Activity
Print, please, exactly the lines from the one with "The height and" through the final line of the data below, with both ends included and the pictures left out.

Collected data

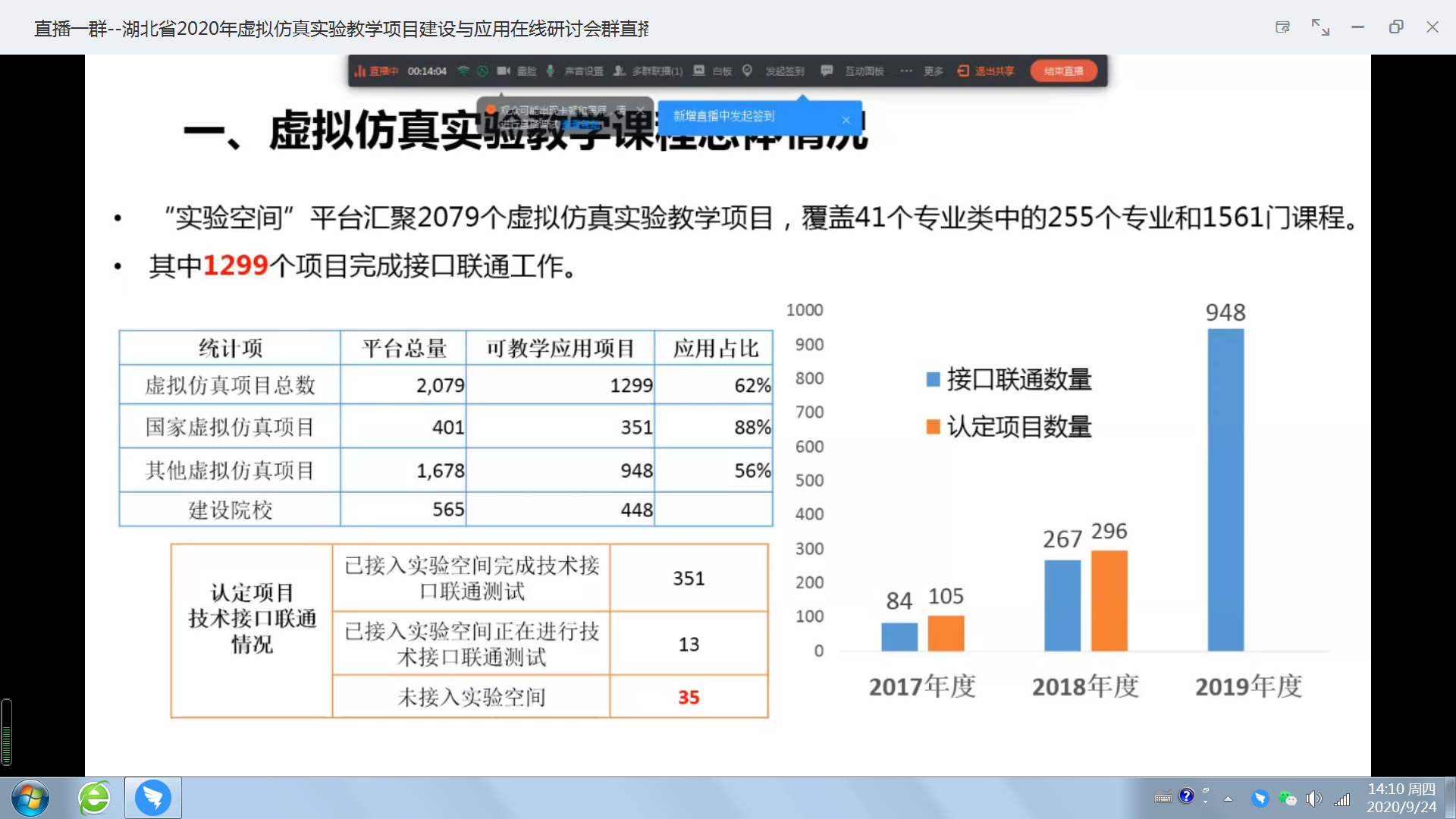Open the Windows Start menu
This screenshot has width=1456, height=819.
coord(30,798)
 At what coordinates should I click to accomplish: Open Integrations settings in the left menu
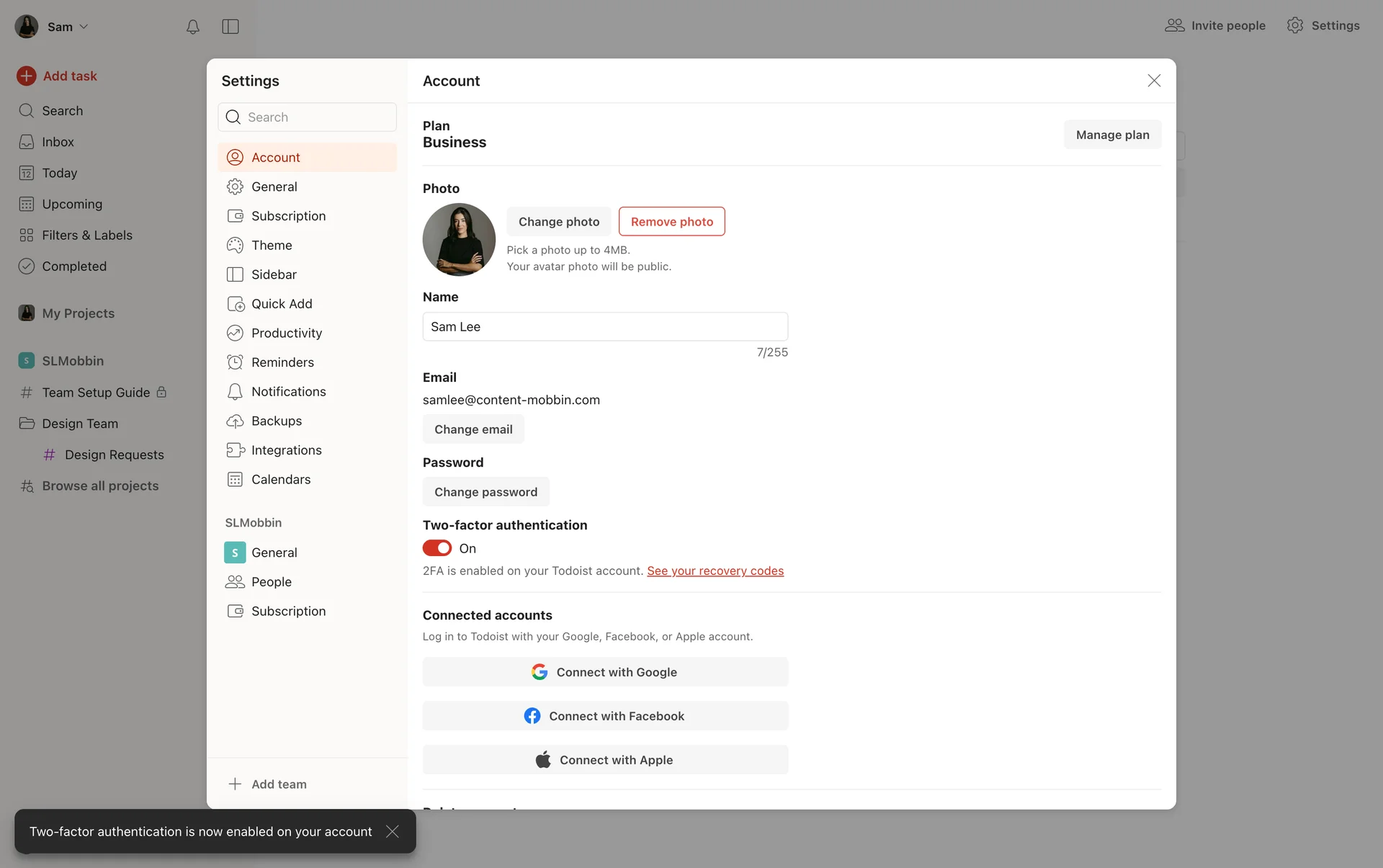(286, 450)
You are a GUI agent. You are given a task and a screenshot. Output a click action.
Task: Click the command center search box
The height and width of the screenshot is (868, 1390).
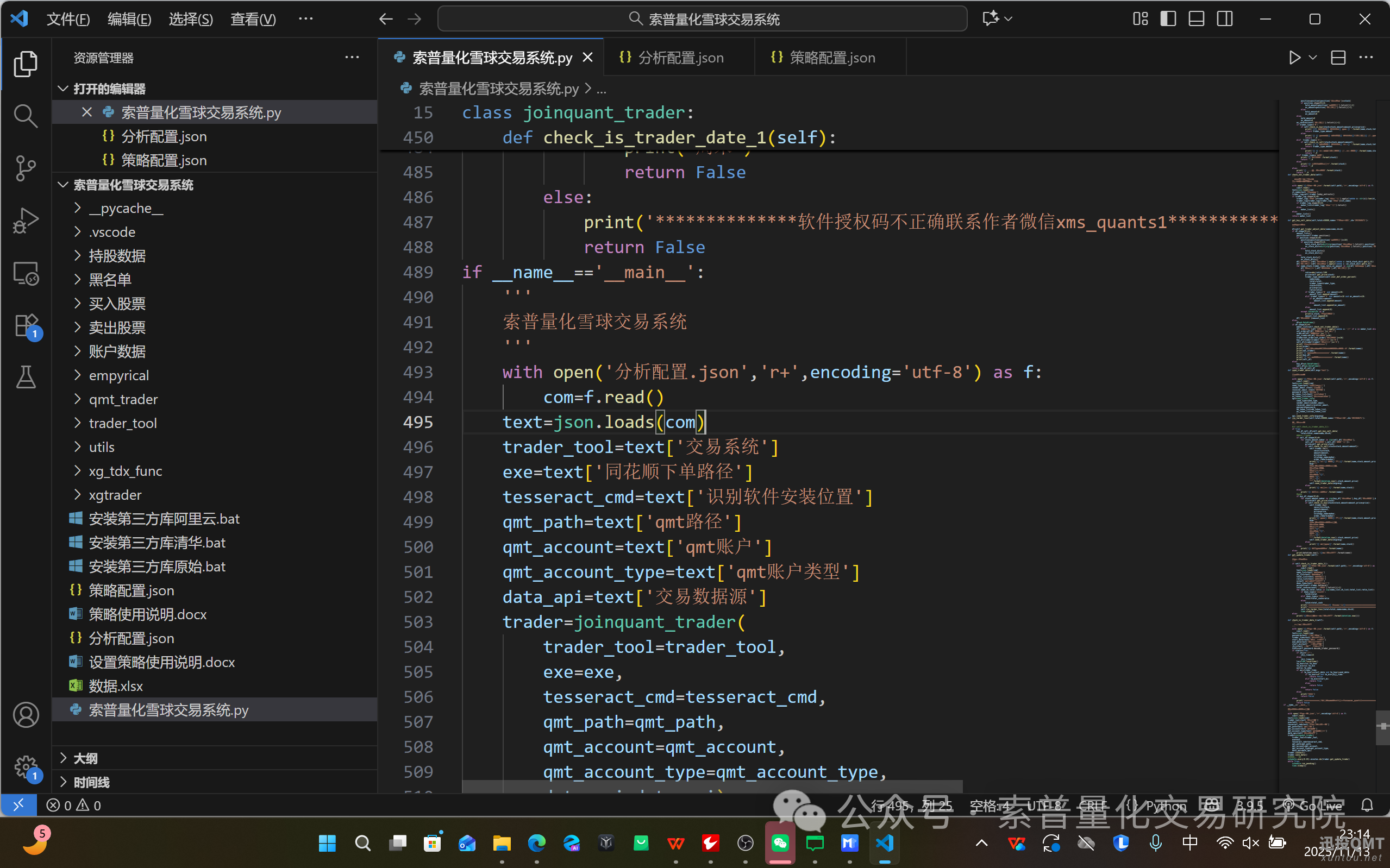(702, 19)
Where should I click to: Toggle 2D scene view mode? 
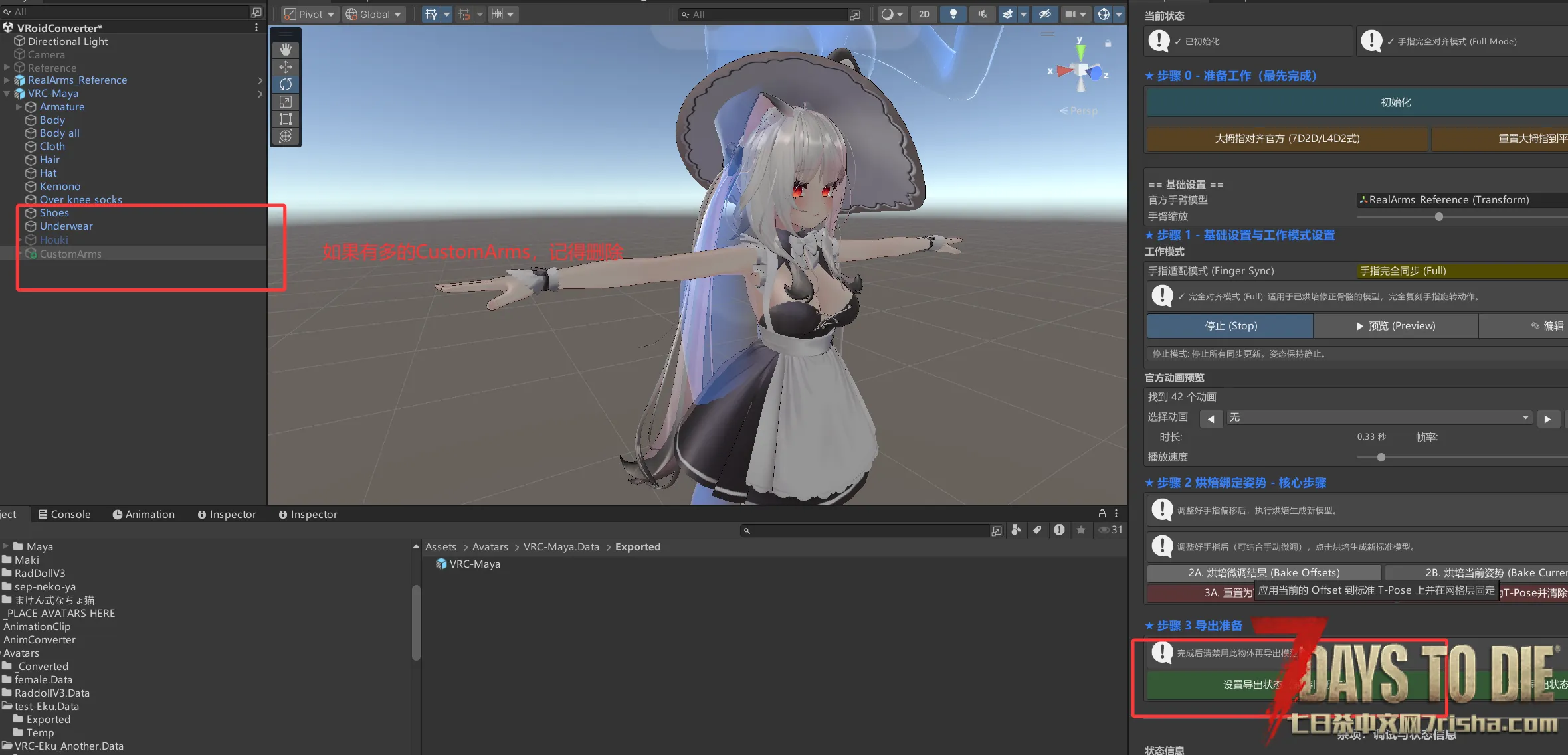click(924, 14)
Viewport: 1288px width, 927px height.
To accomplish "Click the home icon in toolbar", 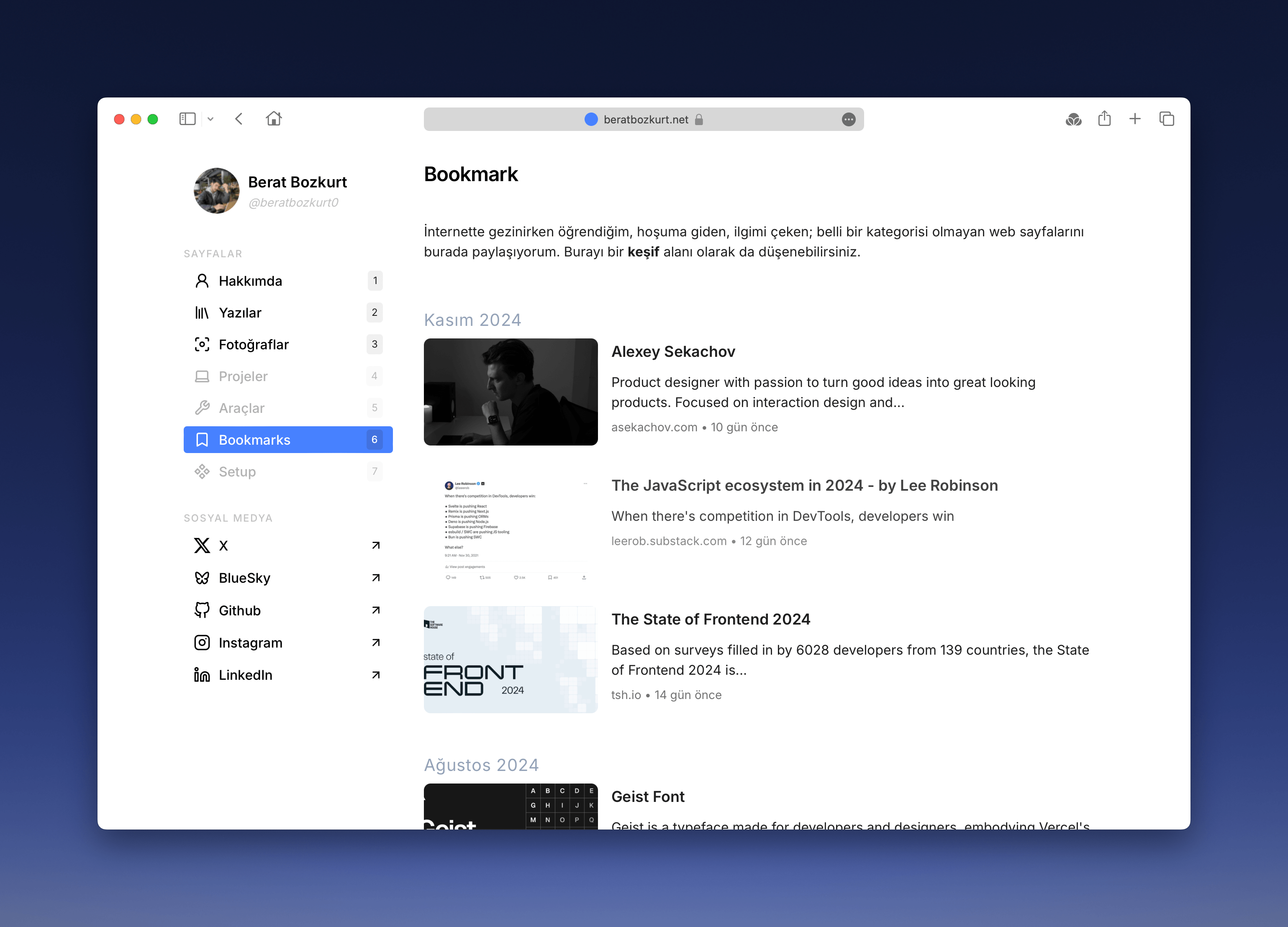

Response to this exercise
The height and width of the screenshot is (868, 1390).
(702, 19)
Where should I click to: Toggle 2D scene view mode? 
click(924, 14)
Viewport: 1288px width, 927px height.
To accomplish "Click the home icon in toolbar", 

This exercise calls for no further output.